A procuradora-geral dos Estados Unidos, Pam Bondi, foi acusada por parlamentares de ocultar nomes de pessoas influentes associadas ao financista Jeffrey Epstein durante a divulgação de arquivos oficiais da investigação. As críticas foram feitas em uma audiência marcada por tensão na Câmara dos Representantes.
Durante a sessão, deputados questionaram a atuação do Departamento de Justiça na liberação dos documentos e apontaram falhas no cumprimento de uma lei federal que determina a divulgação quase integral do material. Parlamentares alegaram que partes relevantes teriam sido suprimidas de forma indevida.

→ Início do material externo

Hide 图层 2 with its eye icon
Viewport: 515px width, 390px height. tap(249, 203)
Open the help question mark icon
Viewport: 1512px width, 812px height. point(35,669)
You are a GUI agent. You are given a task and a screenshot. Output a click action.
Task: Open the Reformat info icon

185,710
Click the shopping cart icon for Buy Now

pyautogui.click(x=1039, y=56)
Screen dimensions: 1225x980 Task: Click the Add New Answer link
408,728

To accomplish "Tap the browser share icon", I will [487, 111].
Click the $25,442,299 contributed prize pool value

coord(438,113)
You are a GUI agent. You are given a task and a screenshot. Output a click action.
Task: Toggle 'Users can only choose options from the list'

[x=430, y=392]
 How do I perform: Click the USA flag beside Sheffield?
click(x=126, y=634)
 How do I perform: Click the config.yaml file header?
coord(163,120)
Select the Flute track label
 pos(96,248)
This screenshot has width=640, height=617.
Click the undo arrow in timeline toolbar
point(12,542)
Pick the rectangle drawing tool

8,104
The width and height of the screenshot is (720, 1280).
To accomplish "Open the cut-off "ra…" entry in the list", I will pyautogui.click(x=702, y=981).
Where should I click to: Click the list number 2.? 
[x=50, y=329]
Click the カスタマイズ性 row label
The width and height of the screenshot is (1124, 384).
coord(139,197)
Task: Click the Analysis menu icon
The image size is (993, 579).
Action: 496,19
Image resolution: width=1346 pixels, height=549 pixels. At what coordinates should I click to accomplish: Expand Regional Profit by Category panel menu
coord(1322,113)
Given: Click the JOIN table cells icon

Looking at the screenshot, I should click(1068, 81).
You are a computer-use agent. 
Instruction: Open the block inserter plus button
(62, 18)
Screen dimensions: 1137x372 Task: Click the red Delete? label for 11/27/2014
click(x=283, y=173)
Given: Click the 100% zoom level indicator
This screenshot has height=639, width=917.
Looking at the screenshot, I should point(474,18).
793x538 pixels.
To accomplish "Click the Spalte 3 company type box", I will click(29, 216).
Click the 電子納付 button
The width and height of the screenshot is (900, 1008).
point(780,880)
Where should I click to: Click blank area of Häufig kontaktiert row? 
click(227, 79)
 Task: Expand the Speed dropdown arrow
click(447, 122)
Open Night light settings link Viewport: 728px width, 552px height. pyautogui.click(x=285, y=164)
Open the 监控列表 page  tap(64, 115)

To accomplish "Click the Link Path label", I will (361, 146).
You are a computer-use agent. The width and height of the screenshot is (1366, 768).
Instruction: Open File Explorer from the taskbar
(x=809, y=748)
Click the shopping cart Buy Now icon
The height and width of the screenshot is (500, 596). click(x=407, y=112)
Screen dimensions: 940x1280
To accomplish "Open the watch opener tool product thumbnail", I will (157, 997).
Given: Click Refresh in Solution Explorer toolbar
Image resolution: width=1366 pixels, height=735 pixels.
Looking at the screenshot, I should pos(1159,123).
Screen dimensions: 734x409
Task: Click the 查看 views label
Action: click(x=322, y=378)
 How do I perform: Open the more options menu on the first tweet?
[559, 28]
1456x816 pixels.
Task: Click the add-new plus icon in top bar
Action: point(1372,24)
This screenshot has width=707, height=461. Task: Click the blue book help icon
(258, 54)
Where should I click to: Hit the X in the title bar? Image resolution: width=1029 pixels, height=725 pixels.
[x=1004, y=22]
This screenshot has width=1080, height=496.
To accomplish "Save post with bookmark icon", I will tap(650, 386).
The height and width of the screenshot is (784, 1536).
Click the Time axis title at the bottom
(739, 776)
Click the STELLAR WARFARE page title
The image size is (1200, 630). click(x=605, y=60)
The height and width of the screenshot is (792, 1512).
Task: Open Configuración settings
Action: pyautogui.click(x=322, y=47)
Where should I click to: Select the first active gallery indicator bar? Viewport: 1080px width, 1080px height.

Um dos pontos centrais do debate envolveu a ausência inicial do nome do empresário Leslie Wexner em um documento do FBI que listava possíveis cúmplices. Bondi afirmou que o erro foi corrigido rapidamente e que o nome constava em outros arquivos já tornados públicos.
O Departamento de Justiça informou que mais de três milhões de páginas foram divulgadas recentemente e justificou cortes e retenções com base em sigilo legal e proteção às vítimas. Wexner, ex-dirigente do grupo L Brands, nega qualquer envolvimento em crimes e não é alvo de acusações criminais.